**Aim of the task**
What is the number of lines in the following data that contain "Given"? Answer with the number alone.

**Data records**
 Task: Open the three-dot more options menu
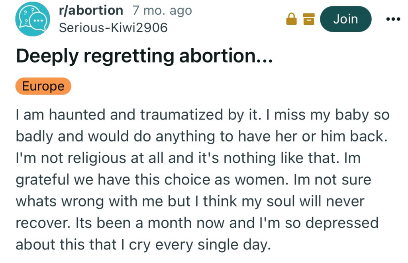tap(392, 19)
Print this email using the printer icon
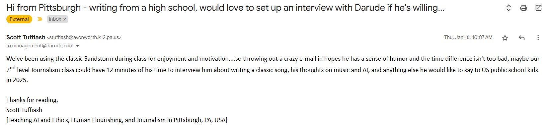Viewport: 547px width, 134px height. pos(523,8)
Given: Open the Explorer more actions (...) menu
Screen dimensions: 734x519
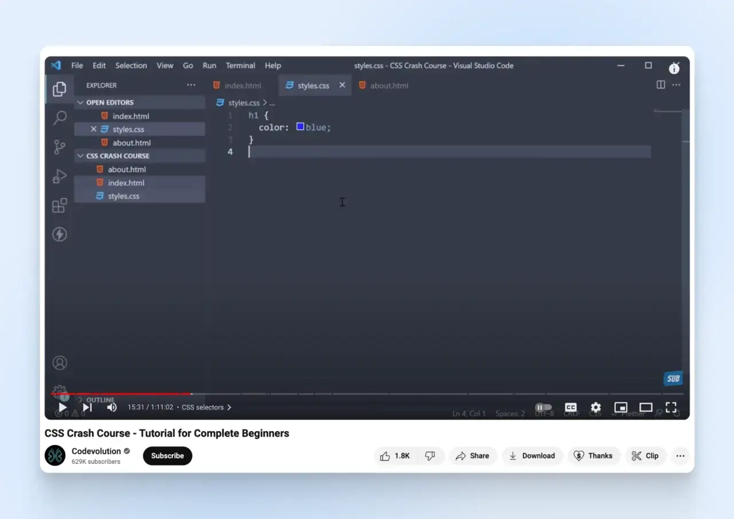Looking at the screenshot, I should click(x=191, y=85).
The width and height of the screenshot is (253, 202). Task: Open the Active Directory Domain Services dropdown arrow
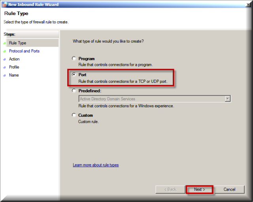tap(228, 99)
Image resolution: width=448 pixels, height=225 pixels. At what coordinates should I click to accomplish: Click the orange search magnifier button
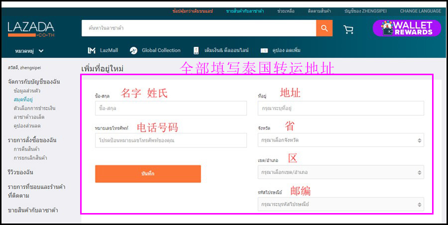click(x=324, y=28)
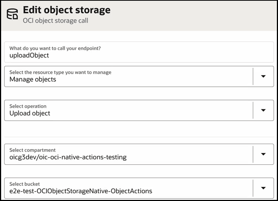Click the separator line above Select compartment

pyautogui.click(x=139, y=137)
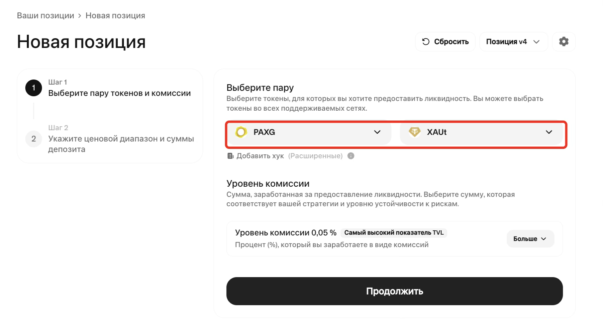
Task: Click the Новая позиция breadcrumb item
Action: (115, 16)
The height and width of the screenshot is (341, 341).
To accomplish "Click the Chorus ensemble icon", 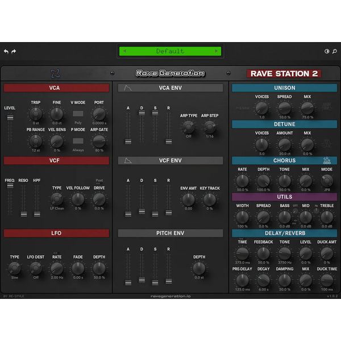I will [327, 160].
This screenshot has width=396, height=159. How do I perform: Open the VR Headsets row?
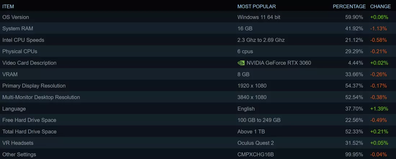click(198, 143)
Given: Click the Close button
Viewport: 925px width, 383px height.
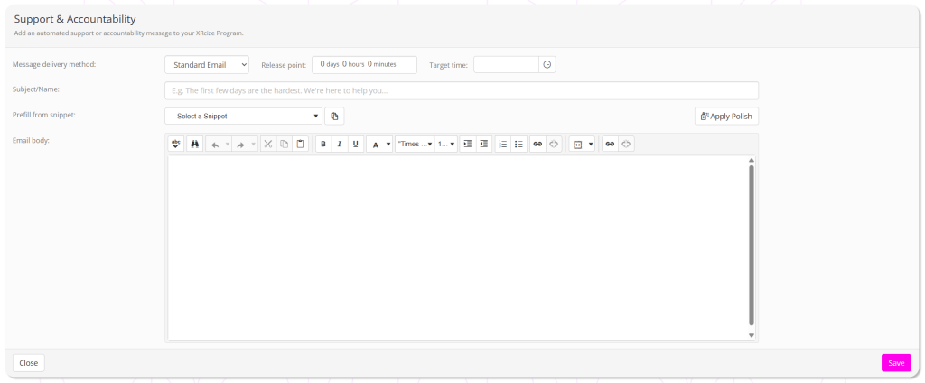Looking at the screenshot, I should point(28,362).
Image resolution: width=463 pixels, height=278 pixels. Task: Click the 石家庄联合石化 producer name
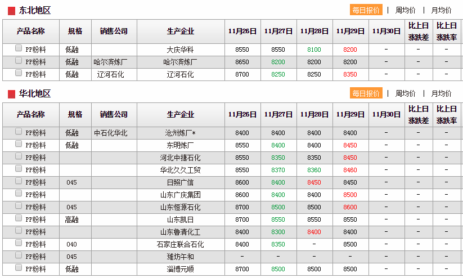180,244
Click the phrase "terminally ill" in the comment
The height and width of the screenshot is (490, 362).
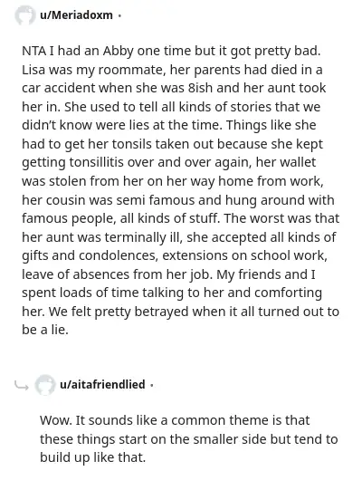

**Solution**
2